Extracted material:
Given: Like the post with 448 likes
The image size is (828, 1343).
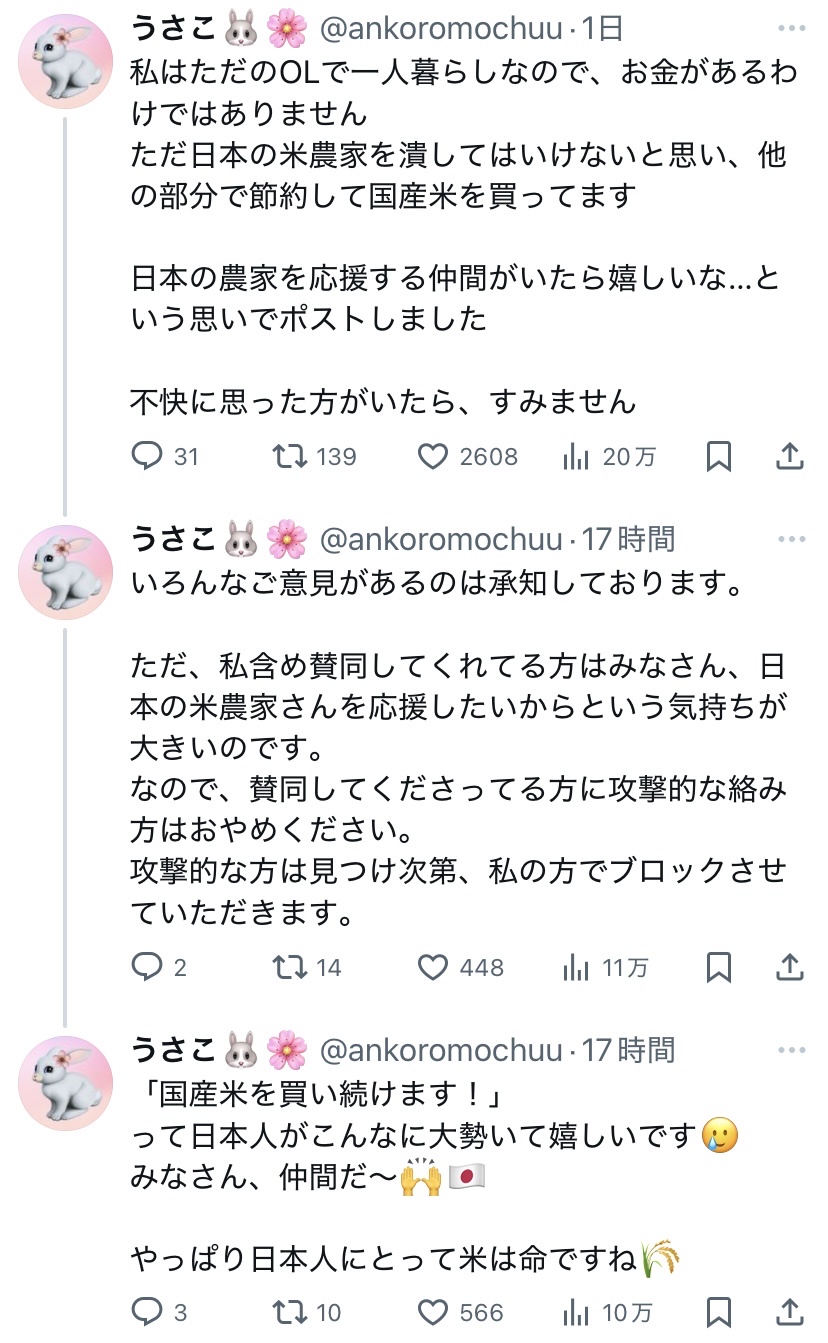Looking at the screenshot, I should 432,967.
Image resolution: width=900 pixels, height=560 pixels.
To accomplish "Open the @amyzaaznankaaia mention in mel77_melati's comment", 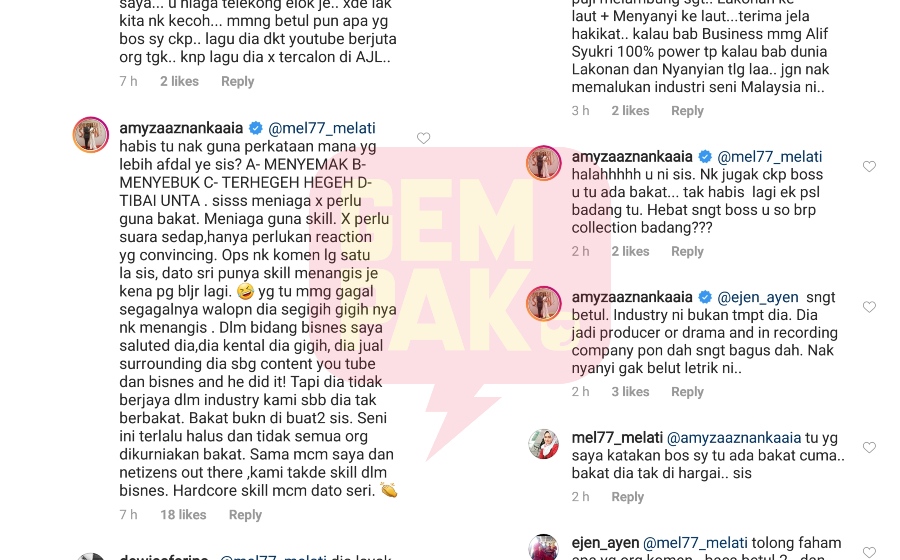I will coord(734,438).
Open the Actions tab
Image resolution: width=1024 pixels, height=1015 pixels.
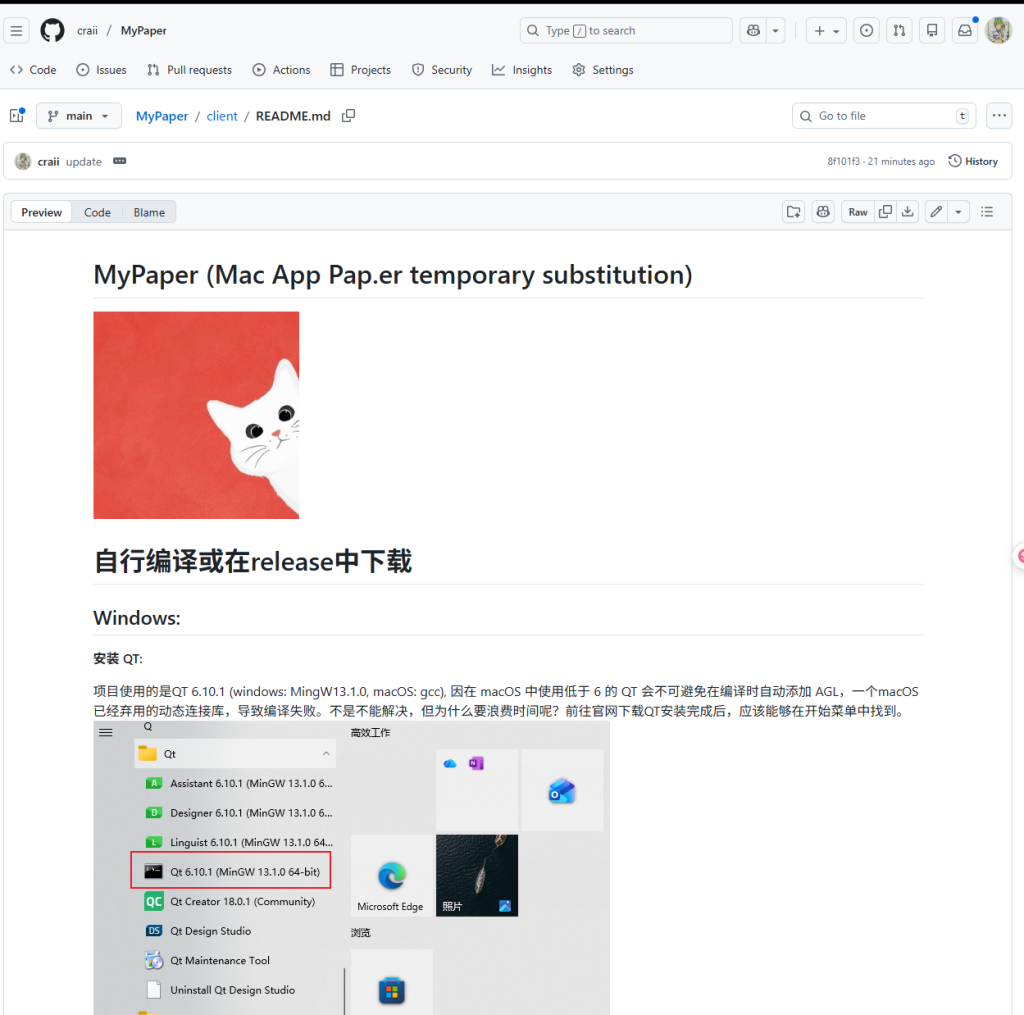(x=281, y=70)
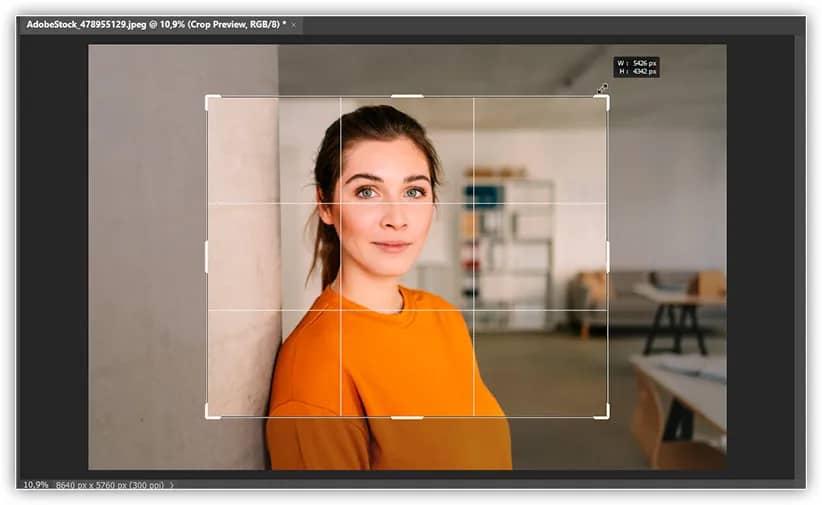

Activity: Exactly the lines from the line that contains "Open the Actions tab" through the last line above, and no other lines, must be output, with pictures excluded.

Finished task:
Open the Actions tab
Image resolution: width=1024 pixels, height=1015 pixels.
(x=281, y=70)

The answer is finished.